Locate each line in the material that contains the word "icon", matching case exactly, and copy those lines.

____ INFORMATION SUPPLIED

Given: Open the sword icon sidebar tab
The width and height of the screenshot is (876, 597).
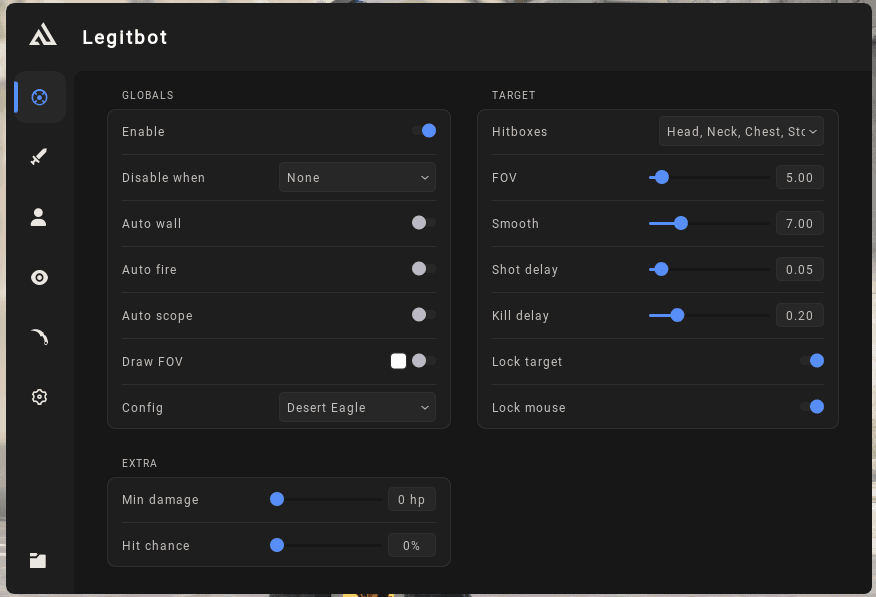Looking at the screenshot, I should click(39, 157).
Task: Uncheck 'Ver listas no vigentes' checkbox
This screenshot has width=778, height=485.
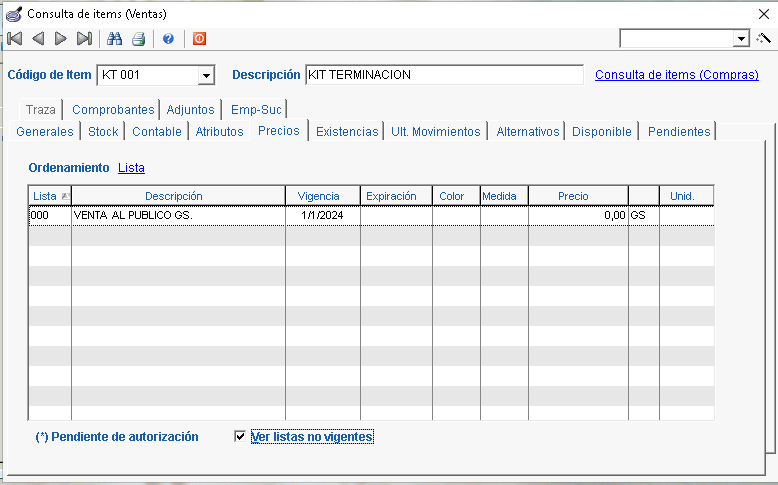Action: coord(239,437)
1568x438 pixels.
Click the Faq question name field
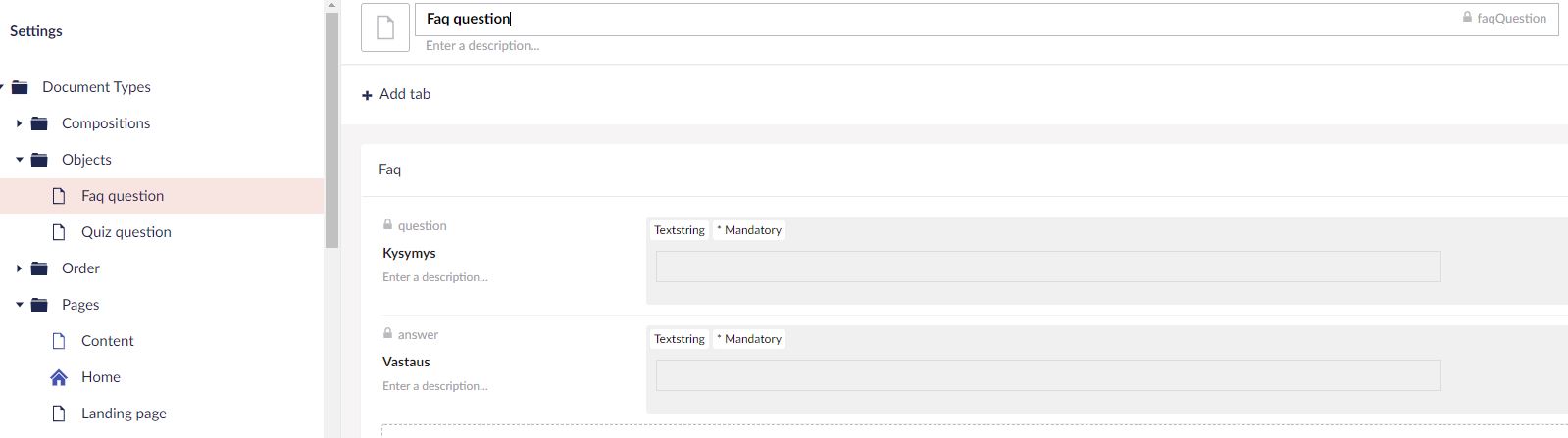pos(936,19)
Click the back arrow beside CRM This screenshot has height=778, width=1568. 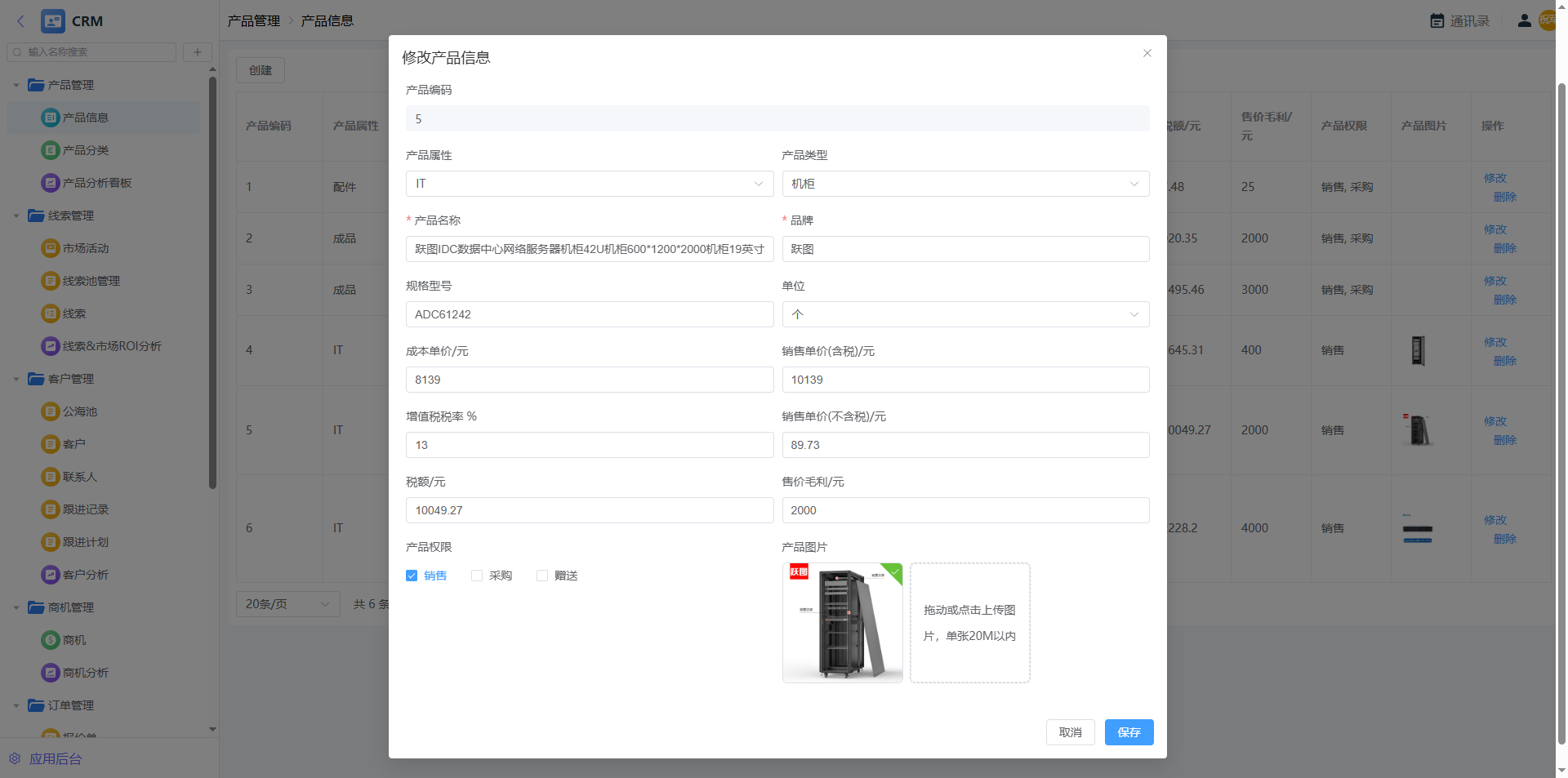click(x=21, y=21)
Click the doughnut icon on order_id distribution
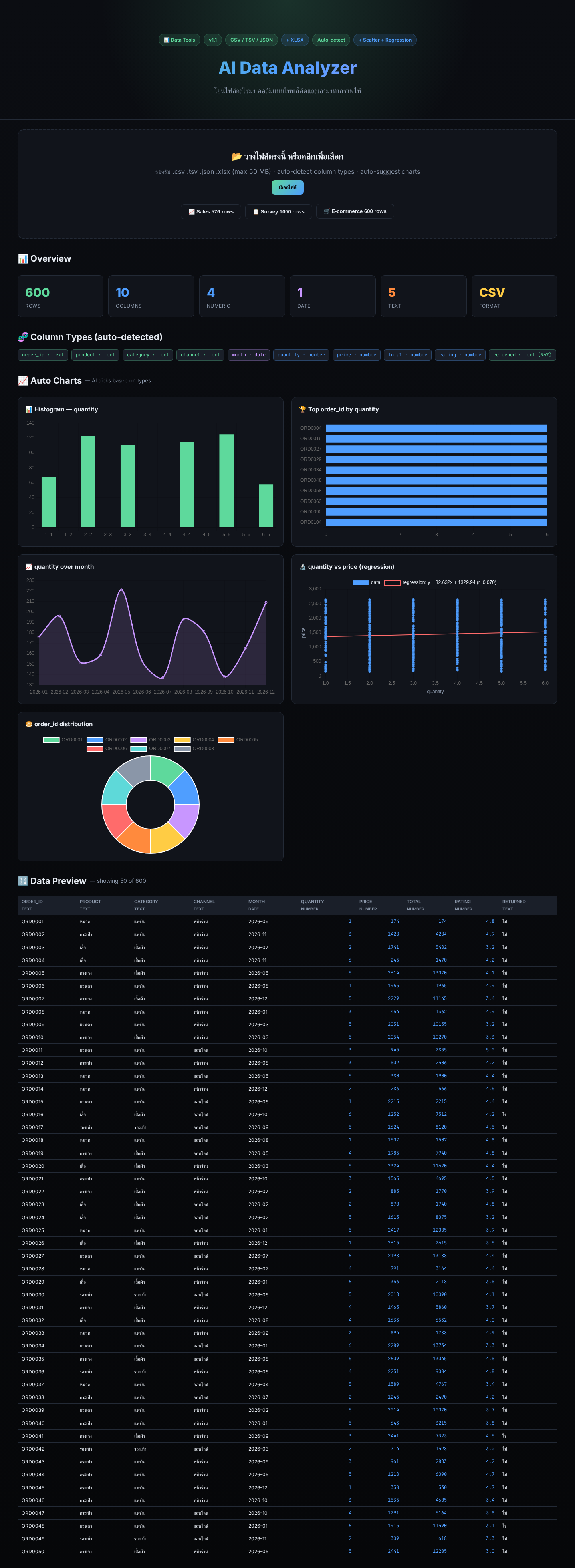 tap(29, 724)
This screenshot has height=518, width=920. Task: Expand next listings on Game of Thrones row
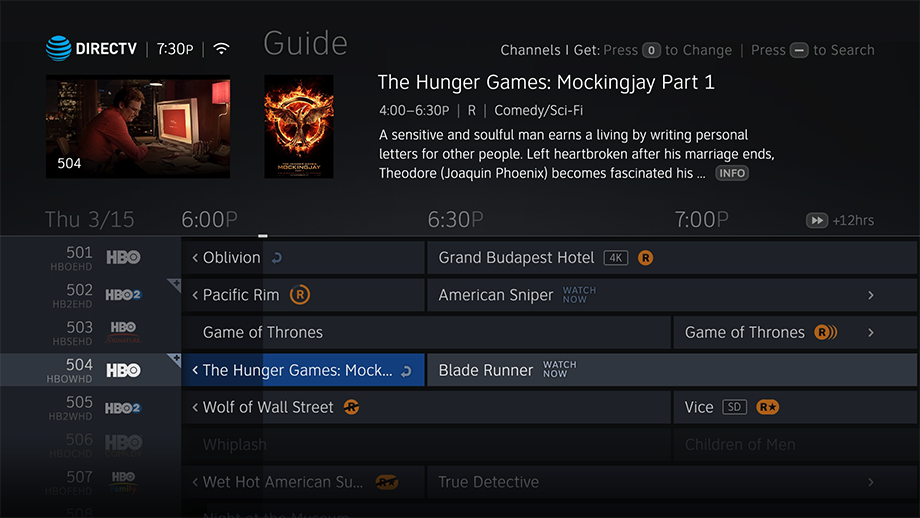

________

▶ _SOLUTION FOR THIS EXERCISE_
Given: Open the sword icon sidebar tab
Click the doughnut icon on order_id distribution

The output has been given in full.